Task objective: Every line in the records below with the string "computer" is to be copied out.

________

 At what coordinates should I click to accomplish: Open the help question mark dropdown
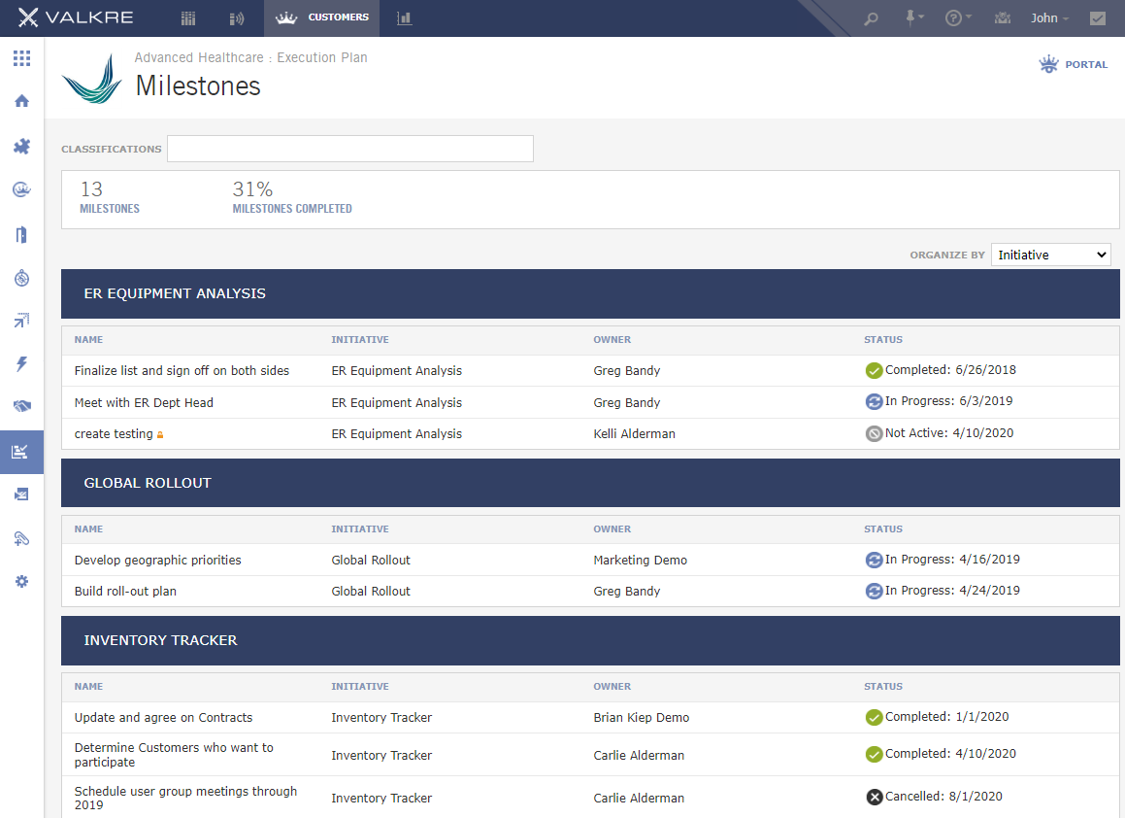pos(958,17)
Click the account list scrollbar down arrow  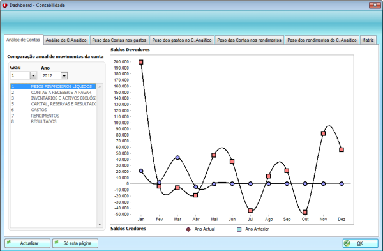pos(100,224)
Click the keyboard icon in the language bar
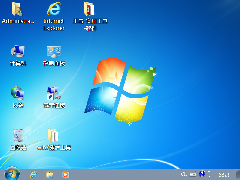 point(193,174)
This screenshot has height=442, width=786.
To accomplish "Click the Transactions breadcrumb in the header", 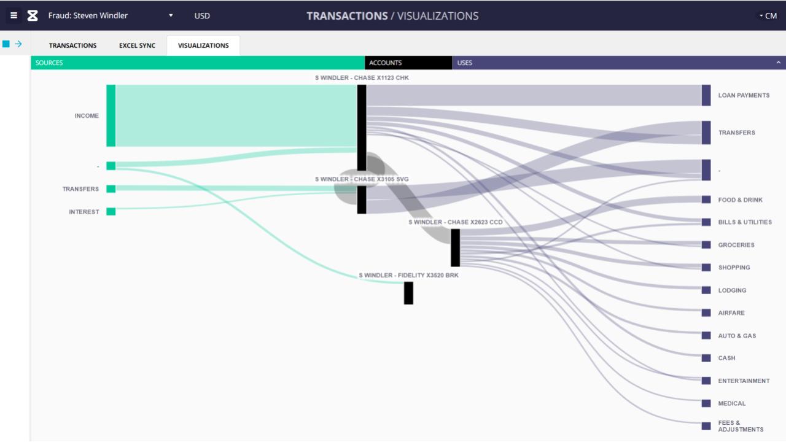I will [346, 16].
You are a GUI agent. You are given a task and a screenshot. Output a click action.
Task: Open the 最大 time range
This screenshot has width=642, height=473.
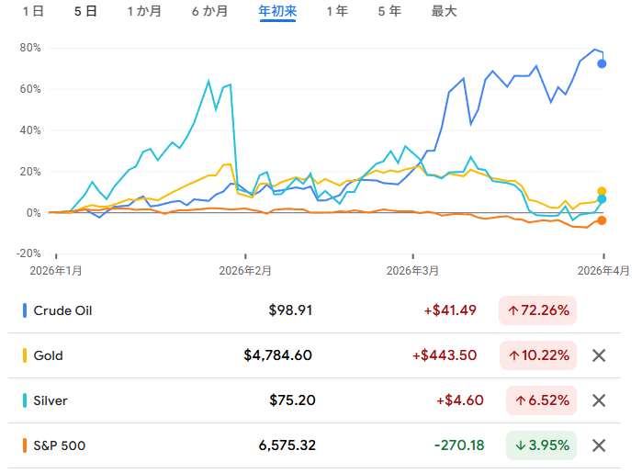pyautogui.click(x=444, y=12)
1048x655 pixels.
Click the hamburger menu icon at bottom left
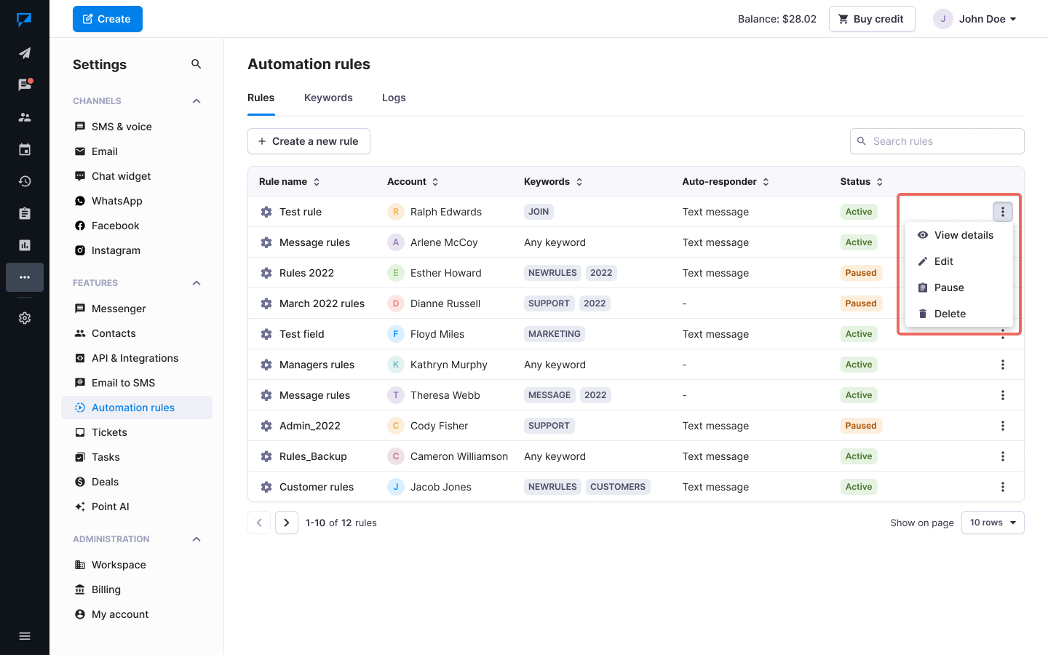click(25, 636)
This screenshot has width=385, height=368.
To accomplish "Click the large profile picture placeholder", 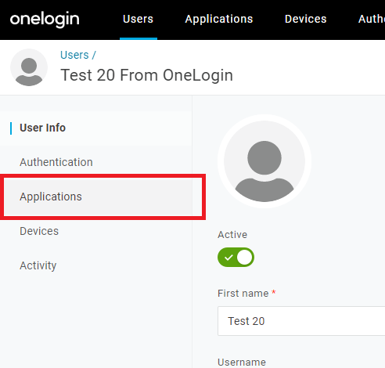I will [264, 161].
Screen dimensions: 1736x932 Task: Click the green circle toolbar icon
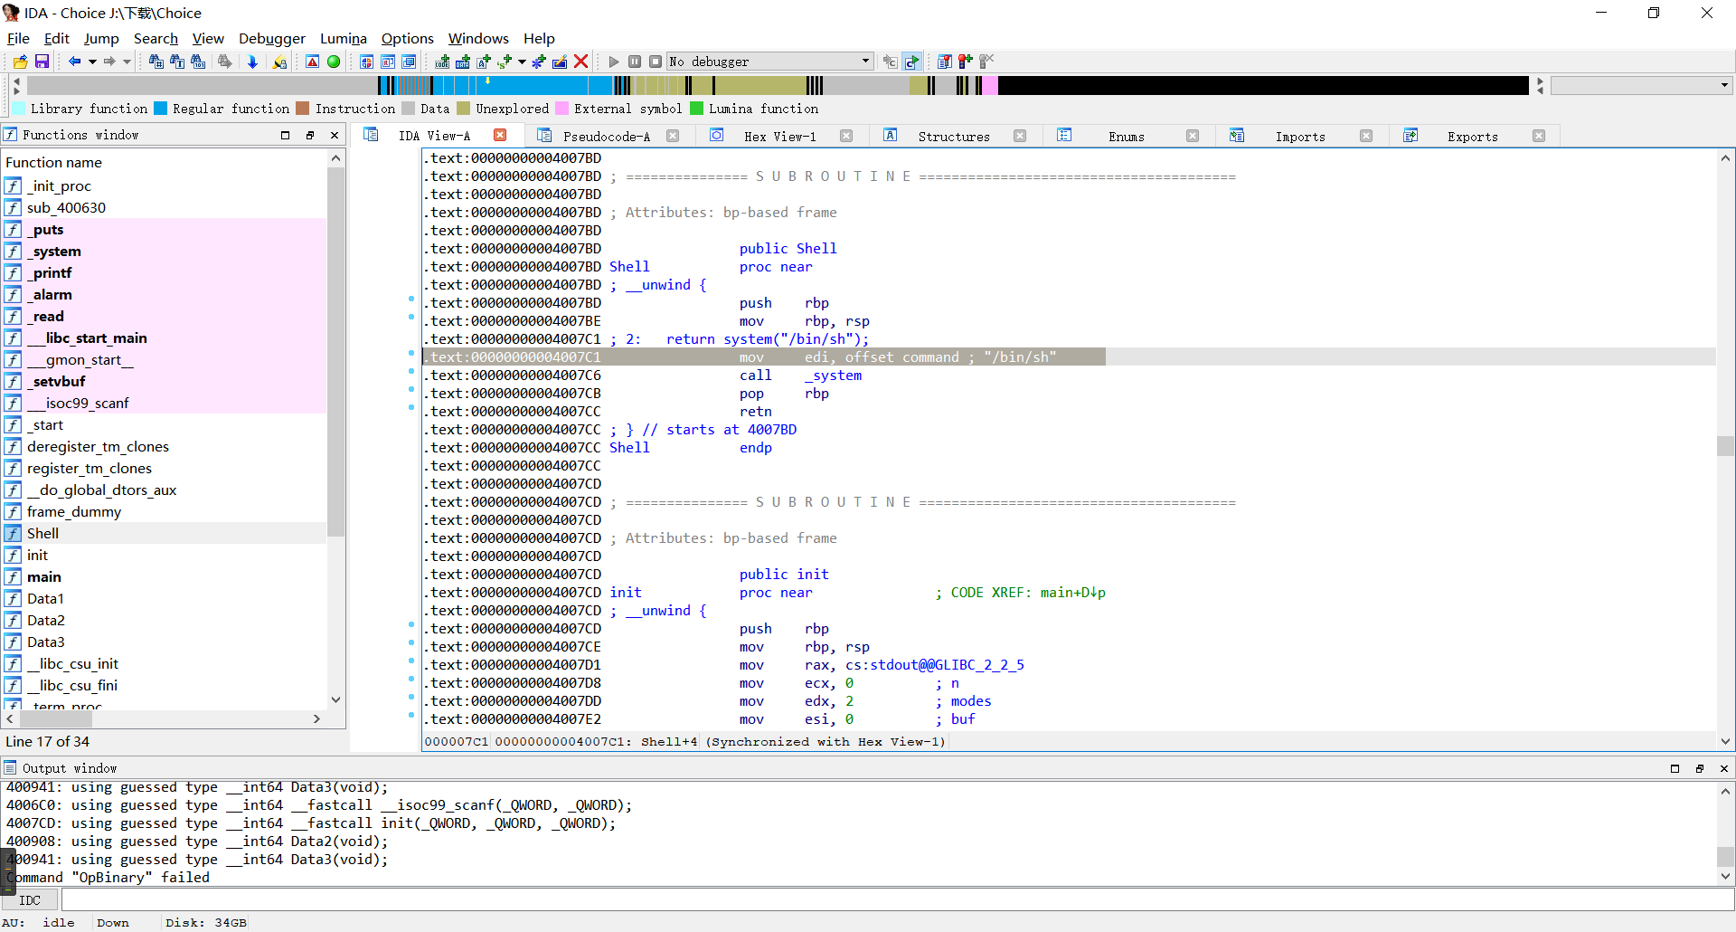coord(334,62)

________

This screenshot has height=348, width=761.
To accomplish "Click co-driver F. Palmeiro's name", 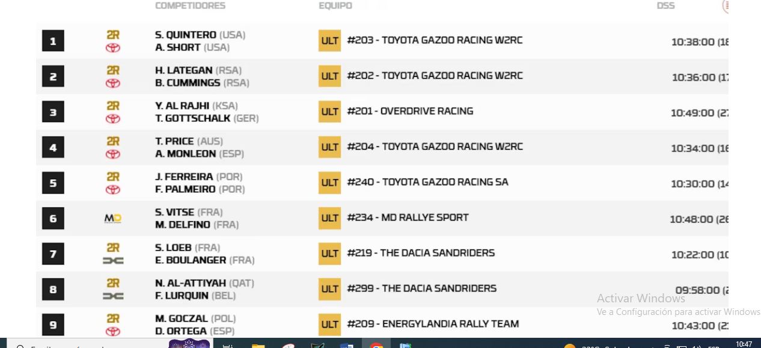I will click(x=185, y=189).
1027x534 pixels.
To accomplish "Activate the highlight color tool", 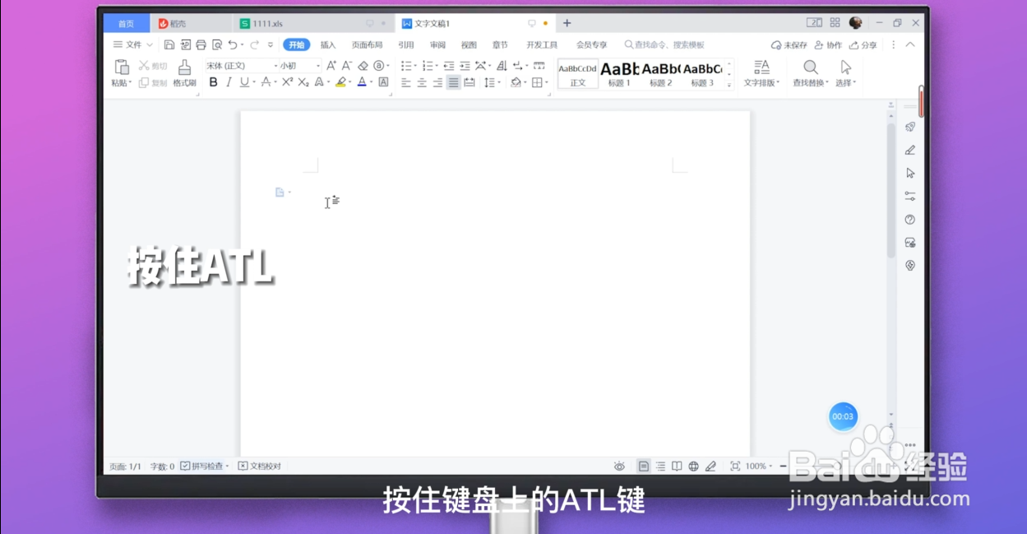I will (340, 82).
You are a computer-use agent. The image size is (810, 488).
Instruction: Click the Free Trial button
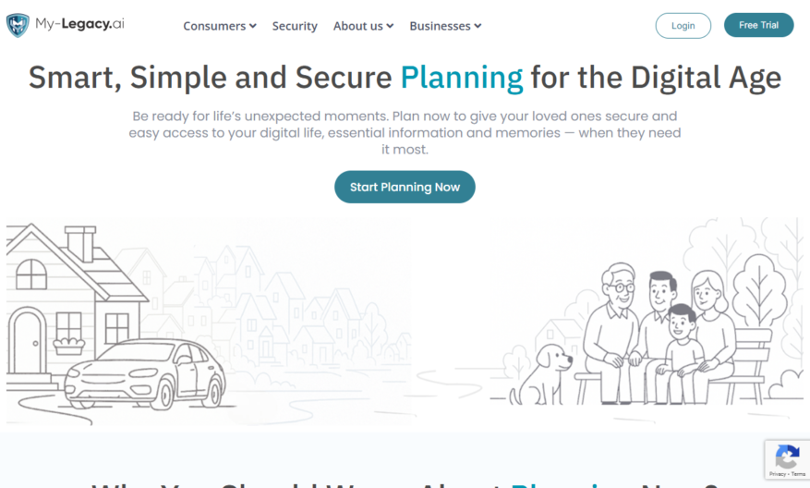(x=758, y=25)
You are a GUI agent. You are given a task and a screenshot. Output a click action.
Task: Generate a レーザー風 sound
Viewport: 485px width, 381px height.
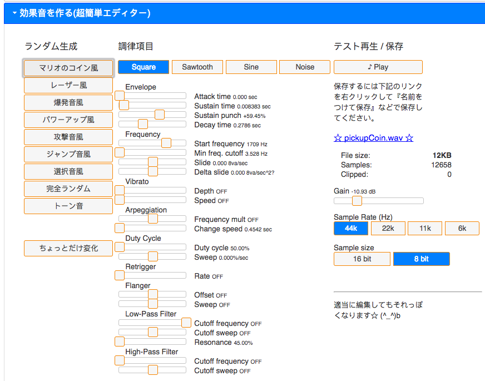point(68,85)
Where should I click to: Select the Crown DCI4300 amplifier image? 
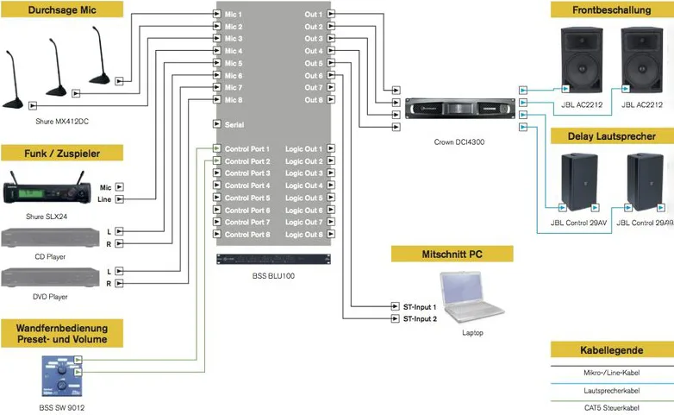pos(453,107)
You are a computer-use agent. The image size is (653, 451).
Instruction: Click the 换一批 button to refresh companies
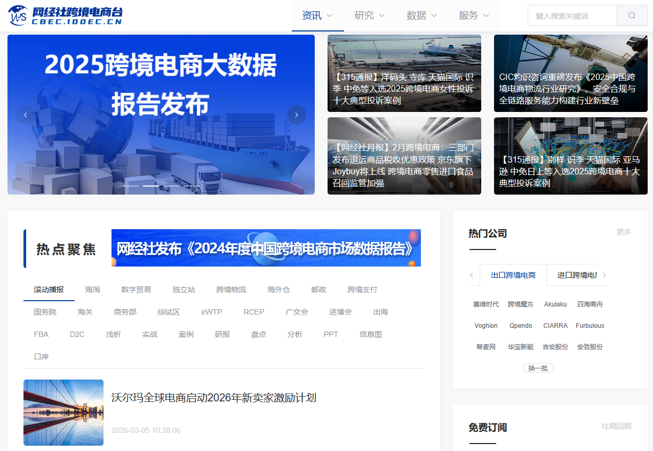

________

Exercise response:
You are a computer-use agent. The image size is (810, 488).
You are a computer-use agent. The image size is (653, 451).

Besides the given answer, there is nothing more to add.